Saturday, February 14, 2015

Long Voyage

Return of the Valkyrie




In 2025, a single Valkyrie was recovered in Lunar Orbit.  Though more or less intact, it had suffered severe damage, and all onboard systems had stopped.  Thought to have been shot down and abandoned in the First Space War, and fearing possible Zentraedi booby traps, it was carefully brought to the Moon's Apollo base for examination, where an astonishing discovery was made.



The machine was an A type Block 2, rolled out in December 2008 as the third VF-1 produced.  This Unit 3, along with Unit 2, were transferred to the L-5 Laboratory station for extra-atmospheric equipment testing, but most records were lost in the confusion following the First Space War.   However, according to records at the Apollo base that were recovered from the abandoned Laboratory Station, this machine was discovered to have been used in a unique test.

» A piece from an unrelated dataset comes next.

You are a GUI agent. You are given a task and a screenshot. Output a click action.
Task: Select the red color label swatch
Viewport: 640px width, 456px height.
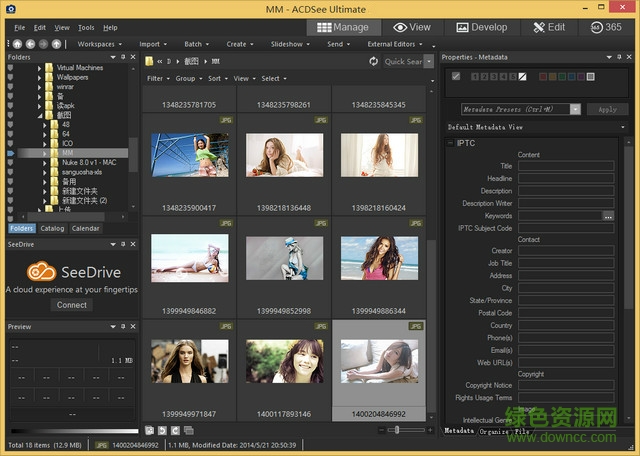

The testing involved the durability of the VF-1 and its FF-2001 Thermonuclear turbines, in addition to final testing of the ANGIRAS Artificial Intelligence system, was launched as an unmanned unit to Saturn.



Project Trapeze

This durability test was named 'Project Trapeze', and underwent preparation for two months in March 2009 at the L-5 Lab Station.

The project name, Trapeze (a type of midair swing) is said to have been named in hopes that the unit would not fail to return.  Unit 3 was chosen for the project, and overhaul on the engines were the first step.   For propellant, the efficient hydrogen gas was selected, and the engines were modified as high efficiency models that emitted a minimum of drive plasma to reduce the demand on the reactors and inertial flight systems, resulting in an a final engine output of 37,500kg.   In addition, the engine component materials were reviewed, and the new engine exhaust nozzles were rebuilt using high-temperature resistant materials, and the coolant systems were completely replaced as well.

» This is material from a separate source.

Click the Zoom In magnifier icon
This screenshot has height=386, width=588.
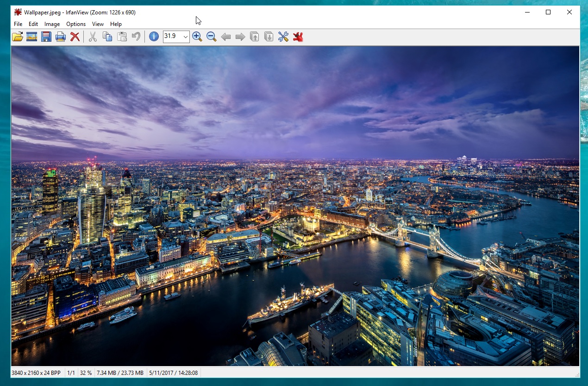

The FF-2001 was a durable engine to begin with, but with the testing planned to last a minimum of 10 years, there were many unknowns regarding the continuous operation of an engine for such an extended period of time, leading to elaborate and careful engine modifications.

Though the mission would naturally be unmanned, the transparent canopy was kept, as additional recording equipment and 12 types of optical sensors were placed in the cockpit, and the cockpit shield was also kept to protect against debris and micrometeorites.   In order to accommodate 10-year flight, an enormous amount of consumable reactant and propellant was prepared in the form of a giant tank attached to the VF-1.  Using a modified NR-707 space shuttle fuel tank, the largest available at the time, a total of 2,457,000 liters of liquid hydrogen and 2,898,000 liters of reactant were supplied.



Flight Plan

According to the plans drawn up by the project team, the VF-1 would launch from the L-5 station in May 2009 with an initial acceleration of 19.5 km/s, and pass Jupiter in January 2011, using a combination of engine thrust and Jupiter's gravity to accelerate to 45.7 km/s, arriving in Saturn orbit by August 2017.

The unit would then decelerate around Saturn, and after some investigation, would begin a return orbit to Earth, with the return journey taking an estimated five years.

On May 23rd, 2009, VF-1 Unit 3 left L-5 as planned.  Unit 3, christened 'Amanda' after the name of the team leader's wife, completed its initial acceleration and the flight was proceeding smoothly, until the vanguard of the Boddole main fleet attacked Earth in 2010, resulting in the destruction of the L-5 station by Zentraedi forces, making it impossible to track further progress of the flight.

In the post-war chaos, the project itself and the individuals involved were forgotten, resulting in further reports from 'Amanda' and even those who knew of the project in the first place, vanishing.

Though 'Amanda' was recovered in 2025, the recording equipment had unfortunately been destroyed and very little could be recovered from the few data fragments that were recovered.  However, a few images of Saturn were recovered, so at the very least, it was confirmed to have reached its ultimate destination, Saturn, along with images containing countless points of light thought to be the Bolddole main fleet, resulting in the suggestion that the craft may have been destroyed by Zentraedi forces.  The investigation determined, however, that the damage was not caused by beams or missiles but the damage is now thought to have been sustained from micrometeorites in the asteroid belt.  To be precise, it is now thought that when 'Amanda' sustained this heavy damage, it also caused a course deviation.  Despite all of this, the fact that the craft managed to return to its course is amazing, again showcasing the superb qualities of the ANGIRAS system.



'Amanda' has now been restored to the condition in which it was launched from L-5, and is now housed at the Moon's Apollo Base, where it rests its wings alongside its testing partner, VF-1 Unit 2.

The woman who the craft was named after survives, and provided images that she had preserved, with restoration using these contemporary images as a guide.   In one of these images, a painting of a woman on the craft's nose can be seen, and even this nose art has been recreated as accurately as possible.


Source; Variable Fighter Master File VF-1 Valkyrie 'The wings of Space'.  Softbank Creative, 2010.